The Second Battle of Dego was fought on 14 and 15 April 1796. On the 13th around 2:00 PM, André Masséna probed the Austrian and Piedmontese positions which were fortified and supported by 18 pieces of artillery. The next day at 11:00 AM, Masséna began moving Jean-Baptiste Meynier's division forward in two columns to attack the 3,000 defenders. On the right, Jean Jacques La Salcette had 1,800 troops including the 17th Light Infantry Demi-Brigade. In the center, Masséna took personal control of 2,600 men of the 14th and 32nd Line Infantry. On the left, Amédée Emmanuel Francois Laharpe took his division to the west bank of the Bormida di Spigno and unlimbered six guns to support the attack. When La Salcette's flanking column began to threaten the Austrian left flank about 3:00 PM, Masséna waved his men forward to attack Dego from the south. Laharpe formed his division into three columns and sent his men across the river north of Dego to attack the Austro-Piedmontese right flank. Causse led two battalions of the 51st Line Infantry on the right flank, Jean-Baptiste Cervoni led one battalion of the 75th Line Infantry in the center while another battalion of the 75th advanced on the left. Henri Christian Michel de Stengel covered the left flank with two regiments of cavalry. The French attack relentlessly forced the defenders into retreat. When the Austrian wing commander Eugene-Guillaume Argenteau belatedly showed up with two battalions of reinforcements, the French simply brushed him aside. In all, the French captured 16 guns, four colors, and as many as 1,500 prisoners.
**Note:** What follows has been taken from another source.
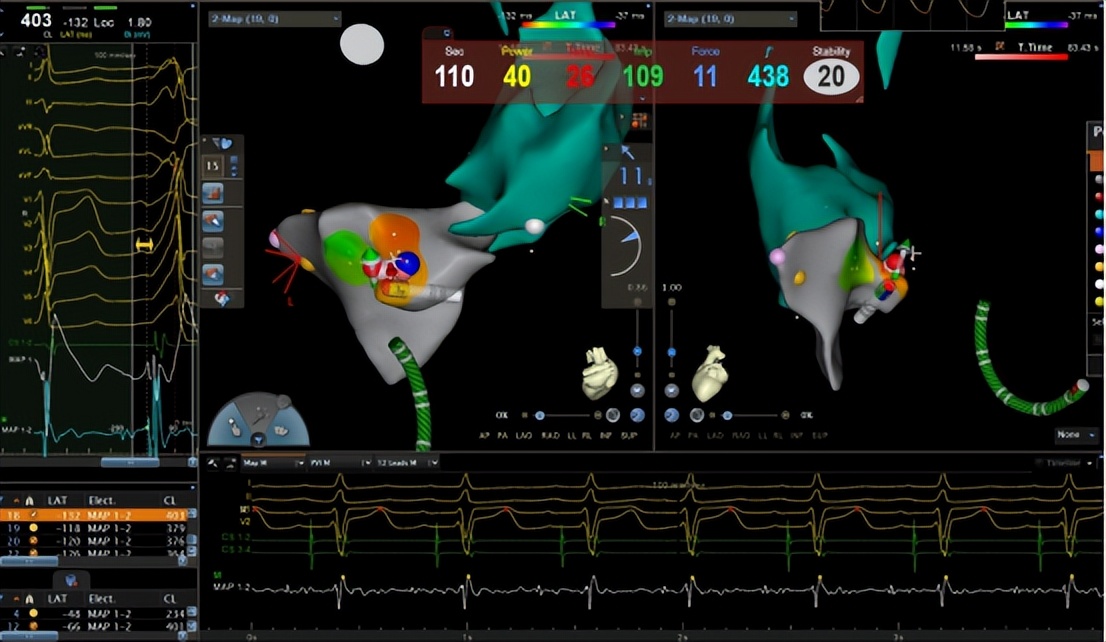Toggle the checkbox at end of point 19 row
This screenshot has height=642, width=1106.
pos(190,530)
That evening the hungry French soldiers went completely beyond the control of their officers and dispersed in search of food and plunder. Meanwhile, Laharpe's division was ordered away on another mission. It rained all night and at 7:00 AM on 15 April an Austrian brigade under Josef Philipp Vukassovich attacked Dego. After battling for three hours, some key officers were hit and the French position unraveled. By 11:00 PM, Vukassovich was in full possession of Dego and several hundred French prisoners. Masséna rallied his routed troops while orders of recall went to Laharpe. When Laharpe's grumbling soldiers returned, the French had to attack Dego in a replay of the previous day's action. Under his command, Laharpe had the 51st Line under Causse and the 4th Light and 18th Line under Victor. Causse's attack immediately ran into trouble and he was fatally hit. The 51st Line was driven back and their chef de brigade was captured but later escaped. Ultimately, the French advantage of numbers compelled Vukassovich to retreat.

Causse died on 15 April 1796. A bust of the slain general stands in the Galerie des Batailles at the Palace of Versailles.